A transcriptome signature also has the potential to improve the selection of patients for preventive treatment. Traditional tests have a low positive predictive value for disease progression: IGRA/TST results did not add significantly to a clinical/demographic risk score, [48] and the excess risk associated with a positive versus negative IGRA/TST is relatively modest [49]. Our study was not designed to identify a signature that would predict progression of active TB disease; however our signature contained many of the genes shown to predict disease progression in adolescents in South-Africa and contacts in the UK (two out of the three reported genes, BATF2 and SCARF1) [10, 36]. Our study lends further support to the potential of this approach for application in an Asian population.

Limitations of our study include the relatively small sample size, although it was comparable to other exploratory studies in the field and proved sufficient to identify a signature and analyse associated pathways. We did not collect information on socioeconomic status of contacts and controls that might partially confound the findings, although differences would be unlikely to account for the gene signature in the contacts, given that it included well known TB-associated genes and protein pathways. Our signature, although biologically plausible and consistent with published literature, would require validation in a large independent cohort prior to widespread use for the detection of recent TB exposure. We performed one transcriptome measurement per participant and did not examine evolution of the individual components of the signature over time. A macaque study (where the precise timing of exposure is known) found the greatest differential expression of genes from pre-infection values occurred between 20 to 56 days post-infection, and by day 120 following infection the whole blood signature had returned to baseline values [8]. The median time from estimated exposure to sampling in our study was 95 days which may have missed the peak response in some patients. However, a comprehensive and systematic description of longitudinal changes would require more precise knowledge of the timing of first exposure as well as collection of baseline samples soon after exposure, both of which are challenging.

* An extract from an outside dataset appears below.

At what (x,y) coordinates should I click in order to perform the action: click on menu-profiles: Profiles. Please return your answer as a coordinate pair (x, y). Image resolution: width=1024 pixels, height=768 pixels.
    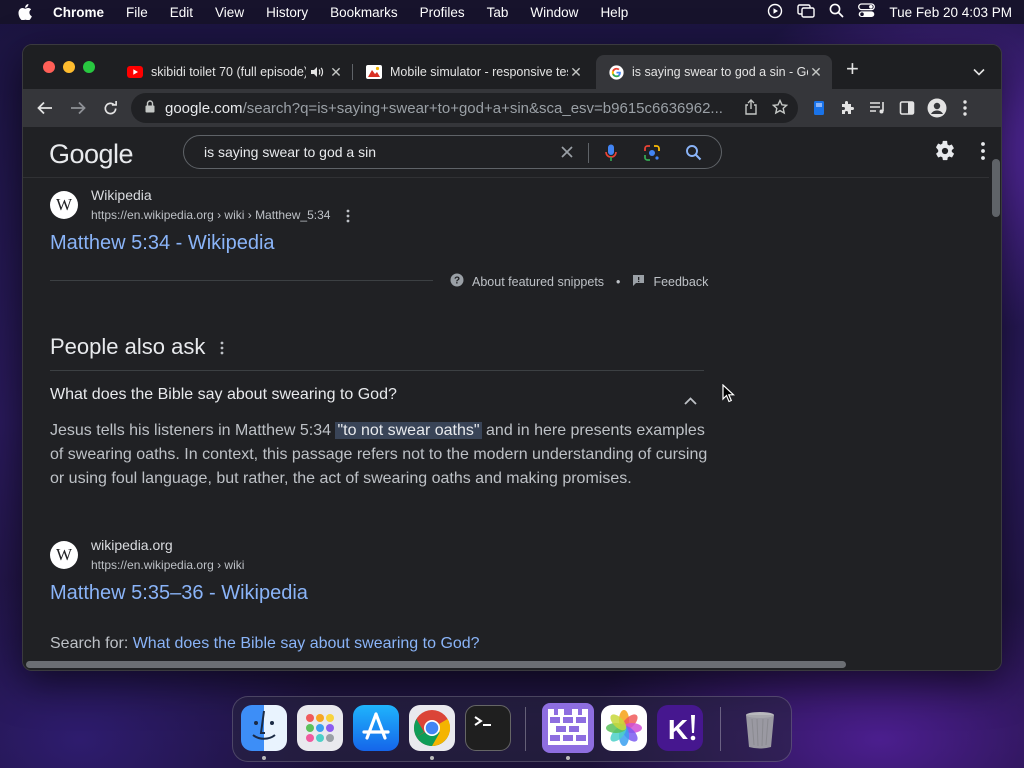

We have expanded the scope of application of transcriptomics to identify a signature of recent TB exposure, independent of IGRA testing. Further validation studies and work to optimise the signature are needed, followed by validation of a reduced set of genes by RT-PCR, but this research illustrates the potential for this approach to be applied for screening to identify areas of high TB exposure that could benefit from enhanced case finding and infection control measures; and supports the potential of transcriptomics to identify more precisely the individuals who would benefit from preventive treatment.